O Ministério Público quando investiga um caso e que apura e apresenta à Justiça para recebimento da denúncia o faz com muita rapidez, diga-se de passagem, pelo menos no caso do Rio Grande do Norte. Os meninos do MP estão atentos aos fatos. Já a Justiça não tem tanta celeridade assim, embora no caso da Operação Assepsia – esquema de fraudes na contratação de organizações sociais para gerir unidades de saúde em Natal e em Mossoró – tenha havido uma exceção.

Mas casos como o Foliaduto – contratação de bandas fantasmas pelo governo do estado -, Operação Impacto – esquema de corrupção na Câmara Municipal quando da votação do Plano Diretor de Natal -, Operação Higia – esquema de fraudes em contratos na Secretaria Estadual de Saúde – e Sinal Fechado – esquema fraudulento ocorrido no Detran/RN – envolvendo empresários e políticos do estado, parecem estão adormecidos nos gabinetes de juizes encarregados destes casos. Ou, quando muito, andam a passos de tartaruga.

Em todos estes casos acima o MP já fez a denúncia, inclusive, a Justiça em todos eles acatou e já denominou os réus. Falta, na maioria deles, proceder como o fez agora o juiz José Armando Pontes com a Operação Assepsia, levantar o sigilo da denúncia para que toda a sociedade tenha conhecimento do que ocorria nos bastidores do poder, ou dos poderes, dando nome aos bois e ao que cabia a cada um deles. Nestes casos citados a Justiça não está sendo célere, todos com mais de um ano.
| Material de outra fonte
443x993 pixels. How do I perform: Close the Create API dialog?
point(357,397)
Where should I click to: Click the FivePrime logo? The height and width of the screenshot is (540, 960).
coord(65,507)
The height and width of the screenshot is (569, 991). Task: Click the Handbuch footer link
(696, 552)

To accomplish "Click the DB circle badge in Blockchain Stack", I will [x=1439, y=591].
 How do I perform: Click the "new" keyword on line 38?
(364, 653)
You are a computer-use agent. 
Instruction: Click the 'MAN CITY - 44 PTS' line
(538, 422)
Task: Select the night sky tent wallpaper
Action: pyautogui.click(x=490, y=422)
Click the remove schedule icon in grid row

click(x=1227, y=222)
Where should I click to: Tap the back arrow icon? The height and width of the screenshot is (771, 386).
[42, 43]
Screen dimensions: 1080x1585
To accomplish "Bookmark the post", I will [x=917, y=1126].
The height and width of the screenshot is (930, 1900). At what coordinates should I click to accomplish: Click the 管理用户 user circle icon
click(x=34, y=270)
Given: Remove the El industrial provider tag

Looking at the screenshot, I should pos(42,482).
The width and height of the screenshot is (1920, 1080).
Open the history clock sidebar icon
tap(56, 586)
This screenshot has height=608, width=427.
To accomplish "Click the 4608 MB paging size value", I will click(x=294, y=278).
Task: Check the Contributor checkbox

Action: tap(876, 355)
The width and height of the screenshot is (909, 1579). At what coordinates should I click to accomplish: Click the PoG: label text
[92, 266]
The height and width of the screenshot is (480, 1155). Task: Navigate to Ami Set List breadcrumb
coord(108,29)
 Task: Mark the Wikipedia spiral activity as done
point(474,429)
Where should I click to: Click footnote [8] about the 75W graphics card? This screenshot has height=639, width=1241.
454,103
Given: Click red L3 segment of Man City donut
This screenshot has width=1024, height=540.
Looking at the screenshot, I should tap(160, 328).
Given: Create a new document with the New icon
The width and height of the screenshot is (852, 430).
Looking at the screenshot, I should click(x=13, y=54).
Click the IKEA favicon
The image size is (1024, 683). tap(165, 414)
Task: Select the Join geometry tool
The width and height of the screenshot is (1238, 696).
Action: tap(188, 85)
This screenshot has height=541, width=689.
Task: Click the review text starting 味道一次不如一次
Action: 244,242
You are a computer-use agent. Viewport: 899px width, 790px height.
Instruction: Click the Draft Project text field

Sei das artimanhas usadas por advogados para levar com a barriga os processos, mas com a agilidade do MP hoje em investigar com provas documentais os escândalos ocorridos, não vejo como a Justiça não ser também rápida. Aliás, cito ainda o escândalo dos precatórios, que maculou a imagem do Poder Judiciário do Rio Grande do Norte, com dois desembargadores envolvidos, mas que a própria Justiça neste caso foi célere.

A sociedade aguarda com ansiedade o desfecho da Operação Impacto que envolve, por exemplo, alguns vereadores reeleitos nesta última eleição. Aguarda também da mesma forma com ansiedade, o desfecho da Sinal Fechado, que tem como um dos réus a ex-governadora Wilma de Faria (PSB) eleita vice-prefeita de Natal neste último pleito. Da mesma forma aguarda com ansiedade o desenrolar das operações Higia e do Foliaduto.

O que falta aos juizes encarregados destes casos para divulgar os sigilos das denúncias feitas pelo Ministério Público? O que falta para a conclusão destes processos? O povo quer saber, afinal de contas foram recursos que foram subtraídos do erário público e ao que se sabe ainda não retornaram e nem os culpados foram punidos. Ao contrário, alguns deles continuarão no poder caso a Justiça continue na sua morosidade. A conferir!